Spin Effects in isolated mono- and bilayer molybdenum disulfide Nanowires

Inspired by the recent synthesis of needle-like MoS$_2$ nanoparticles, we have investigated the properties of isolated quasi-one dimensional MoS$_2$ nanowires. These nanostructures deserve a special interest since they constitute one of the smallest self-supported MoS$_2$ systems with promising catalytic properties. A complete description of the edge, electronic and spin properties for different sulfur saturations is extremely important for the future developments of novel MoS$_2$-based nanocatalysts.
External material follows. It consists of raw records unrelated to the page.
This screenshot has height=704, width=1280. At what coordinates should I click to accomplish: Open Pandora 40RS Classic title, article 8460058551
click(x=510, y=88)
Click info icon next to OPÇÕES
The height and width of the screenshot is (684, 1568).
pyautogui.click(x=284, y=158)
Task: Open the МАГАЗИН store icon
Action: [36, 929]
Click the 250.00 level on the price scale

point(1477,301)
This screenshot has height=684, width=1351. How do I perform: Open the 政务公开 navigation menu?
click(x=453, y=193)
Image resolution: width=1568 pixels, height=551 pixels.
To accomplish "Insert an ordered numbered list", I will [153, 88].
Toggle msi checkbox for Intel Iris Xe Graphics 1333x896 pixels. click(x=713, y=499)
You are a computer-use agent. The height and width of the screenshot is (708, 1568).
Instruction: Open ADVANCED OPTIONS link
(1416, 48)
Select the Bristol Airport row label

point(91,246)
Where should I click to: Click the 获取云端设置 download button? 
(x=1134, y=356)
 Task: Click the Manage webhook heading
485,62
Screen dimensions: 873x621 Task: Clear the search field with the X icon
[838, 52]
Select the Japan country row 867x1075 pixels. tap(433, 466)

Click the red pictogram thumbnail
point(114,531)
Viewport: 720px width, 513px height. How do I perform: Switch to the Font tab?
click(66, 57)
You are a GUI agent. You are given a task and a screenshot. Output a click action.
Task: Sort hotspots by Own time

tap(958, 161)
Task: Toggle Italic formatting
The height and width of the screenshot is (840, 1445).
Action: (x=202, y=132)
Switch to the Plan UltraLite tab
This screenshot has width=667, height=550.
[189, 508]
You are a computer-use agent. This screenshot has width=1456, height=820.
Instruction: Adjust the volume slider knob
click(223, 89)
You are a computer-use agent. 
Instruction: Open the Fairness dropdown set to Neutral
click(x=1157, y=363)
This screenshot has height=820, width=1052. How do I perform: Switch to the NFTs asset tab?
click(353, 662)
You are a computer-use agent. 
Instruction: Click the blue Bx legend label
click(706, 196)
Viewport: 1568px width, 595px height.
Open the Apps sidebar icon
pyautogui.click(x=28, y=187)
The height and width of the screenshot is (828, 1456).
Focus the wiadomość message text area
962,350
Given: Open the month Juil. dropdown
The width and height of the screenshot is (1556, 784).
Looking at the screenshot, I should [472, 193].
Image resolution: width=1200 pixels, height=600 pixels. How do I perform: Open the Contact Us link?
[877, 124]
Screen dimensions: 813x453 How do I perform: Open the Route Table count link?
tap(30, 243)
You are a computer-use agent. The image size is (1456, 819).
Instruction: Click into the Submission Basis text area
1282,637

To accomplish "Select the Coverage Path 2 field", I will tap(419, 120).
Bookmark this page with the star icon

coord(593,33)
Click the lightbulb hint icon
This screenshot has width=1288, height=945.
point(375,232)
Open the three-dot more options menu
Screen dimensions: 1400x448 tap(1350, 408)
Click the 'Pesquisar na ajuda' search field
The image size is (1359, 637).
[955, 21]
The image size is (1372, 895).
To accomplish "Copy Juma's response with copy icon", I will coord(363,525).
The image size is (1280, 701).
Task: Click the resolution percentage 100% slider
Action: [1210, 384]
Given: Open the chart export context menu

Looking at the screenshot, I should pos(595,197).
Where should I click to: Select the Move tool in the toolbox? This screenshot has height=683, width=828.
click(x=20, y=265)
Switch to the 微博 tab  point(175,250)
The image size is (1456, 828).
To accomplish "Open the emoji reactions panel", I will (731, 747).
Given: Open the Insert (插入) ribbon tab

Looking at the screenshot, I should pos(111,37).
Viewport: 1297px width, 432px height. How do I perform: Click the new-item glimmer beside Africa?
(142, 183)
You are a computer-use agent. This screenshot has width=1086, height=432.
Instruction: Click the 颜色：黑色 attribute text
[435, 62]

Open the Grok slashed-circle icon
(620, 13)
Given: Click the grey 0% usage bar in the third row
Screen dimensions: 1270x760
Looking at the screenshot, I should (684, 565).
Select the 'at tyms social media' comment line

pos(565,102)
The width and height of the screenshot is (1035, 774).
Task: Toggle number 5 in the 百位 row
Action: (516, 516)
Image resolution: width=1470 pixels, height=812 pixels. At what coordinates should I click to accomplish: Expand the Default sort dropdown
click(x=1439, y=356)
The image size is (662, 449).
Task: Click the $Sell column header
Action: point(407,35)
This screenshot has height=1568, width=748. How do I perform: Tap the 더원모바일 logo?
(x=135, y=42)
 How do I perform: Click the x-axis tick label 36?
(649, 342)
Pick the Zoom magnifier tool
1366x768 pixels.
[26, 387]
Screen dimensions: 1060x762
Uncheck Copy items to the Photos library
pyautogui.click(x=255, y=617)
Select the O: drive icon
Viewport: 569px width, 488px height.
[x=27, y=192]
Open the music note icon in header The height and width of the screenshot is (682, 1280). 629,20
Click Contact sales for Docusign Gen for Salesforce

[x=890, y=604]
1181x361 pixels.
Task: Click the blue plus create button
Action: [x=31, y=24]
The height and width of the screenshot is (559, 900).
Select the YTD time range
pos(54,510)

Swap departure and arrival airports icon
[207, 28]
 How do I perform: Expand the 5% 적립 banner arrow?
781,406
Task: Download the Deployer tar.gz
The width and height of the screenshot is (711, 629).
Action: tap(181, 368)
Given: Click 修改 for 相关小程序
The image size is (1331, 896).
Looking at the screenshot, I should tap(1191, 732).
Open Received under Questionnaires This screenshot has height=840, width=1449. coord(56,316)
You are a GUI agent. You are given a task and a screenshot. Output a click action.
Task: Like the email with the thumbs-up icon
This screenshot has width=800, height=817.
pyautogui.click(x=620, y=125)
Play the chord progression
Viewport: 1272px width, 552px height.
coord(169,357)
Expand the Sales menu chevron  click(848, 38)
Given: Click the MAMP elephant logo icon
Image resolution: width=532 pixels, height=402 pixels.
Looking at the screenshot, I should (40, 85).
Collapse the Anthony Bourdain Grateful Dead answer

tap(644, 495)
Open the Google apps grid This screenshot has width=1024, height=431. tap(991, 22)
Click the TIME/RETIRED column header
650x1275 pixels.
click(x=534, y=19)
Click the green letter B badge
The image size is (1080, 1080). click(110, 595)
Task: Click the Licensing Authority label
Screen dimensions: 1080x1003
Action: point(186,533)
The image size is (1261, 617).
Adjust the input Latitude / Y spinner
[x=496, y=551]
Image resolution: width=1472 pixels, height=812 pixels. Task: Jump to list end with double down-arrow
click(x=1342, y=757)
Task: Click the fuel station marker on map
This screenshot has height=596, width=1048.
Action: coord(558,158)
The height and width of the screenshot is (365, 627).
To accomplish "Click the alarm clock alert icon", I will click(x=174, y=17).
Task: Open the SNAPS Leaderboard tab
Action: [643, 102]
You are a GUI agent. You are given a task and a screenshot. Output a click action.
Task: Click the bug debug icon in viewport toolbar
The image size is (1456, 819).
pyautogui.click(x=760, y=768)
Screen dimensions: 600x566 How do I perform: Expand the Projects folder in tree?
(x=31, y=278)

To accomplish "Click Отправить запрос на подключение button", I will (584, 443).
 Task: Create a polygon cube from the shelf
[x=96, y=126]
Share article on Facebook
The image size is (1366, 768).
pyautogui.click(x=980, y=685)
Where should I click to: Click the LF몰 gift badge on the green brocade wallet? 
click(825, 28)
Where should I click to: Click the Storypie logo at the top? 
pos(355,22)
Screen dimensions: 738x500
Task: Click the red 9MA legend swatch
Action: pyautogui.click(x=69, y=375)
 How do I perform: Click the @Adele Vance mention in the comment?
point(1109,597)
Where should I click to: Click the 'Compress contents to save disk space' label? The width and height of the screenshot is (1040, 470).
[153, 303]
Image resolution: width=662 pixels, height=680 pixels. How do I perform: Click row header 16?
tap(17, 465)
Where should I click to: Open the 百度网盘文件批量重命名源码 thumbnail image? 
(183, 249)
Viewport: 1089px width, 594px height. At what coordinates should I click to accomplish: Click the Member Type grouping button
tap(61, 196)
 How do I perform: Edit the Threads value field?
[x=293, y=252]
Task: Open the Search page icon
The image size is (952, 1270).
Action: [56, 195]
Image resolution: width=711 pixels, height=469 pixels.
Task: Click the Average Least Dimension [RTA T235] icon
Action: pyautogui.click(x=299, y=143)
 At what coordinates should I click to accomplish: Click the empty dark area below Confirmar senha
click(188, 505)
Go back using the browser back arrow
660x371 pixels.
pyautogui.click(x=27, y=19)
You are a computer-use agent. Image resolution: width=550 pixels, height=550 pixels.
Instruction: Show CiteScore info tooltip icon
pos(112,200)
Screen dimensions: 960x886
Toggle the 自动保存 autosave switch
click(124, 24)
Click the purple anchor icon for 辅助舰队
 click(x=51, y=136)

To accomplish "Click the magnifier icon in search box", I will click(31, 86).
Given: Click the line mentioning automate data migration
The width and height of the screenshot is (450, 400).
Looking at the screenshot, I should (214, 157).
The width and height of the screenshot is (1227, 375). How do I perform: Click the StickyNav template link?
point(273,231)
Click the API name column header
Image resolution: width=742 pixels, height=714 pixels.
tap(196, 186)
In this work we have performed ab initio simulations within the Density Functional Theory framework with the \textsc{Siesta} code to study the structural, electronic and spin properties of quasi-one dimensional MoS$_2$ Nanostructures. We observed that a change in the number of Mo atoms on the unit cell affects greatly the electronic properties. Interestingly, metallic states are found in all the low-energy models. Also, both for mono- and bilayer the spin states are also localized at the active nanowire edges. We also noticed the presence of a variety of spin regimes suggesting the connection between magnetism and its catalytic properties. In spite of the observed pairing of S dimers at the Mo-edge in some cases, we do not observe a Peierls-like metal-insulator transition.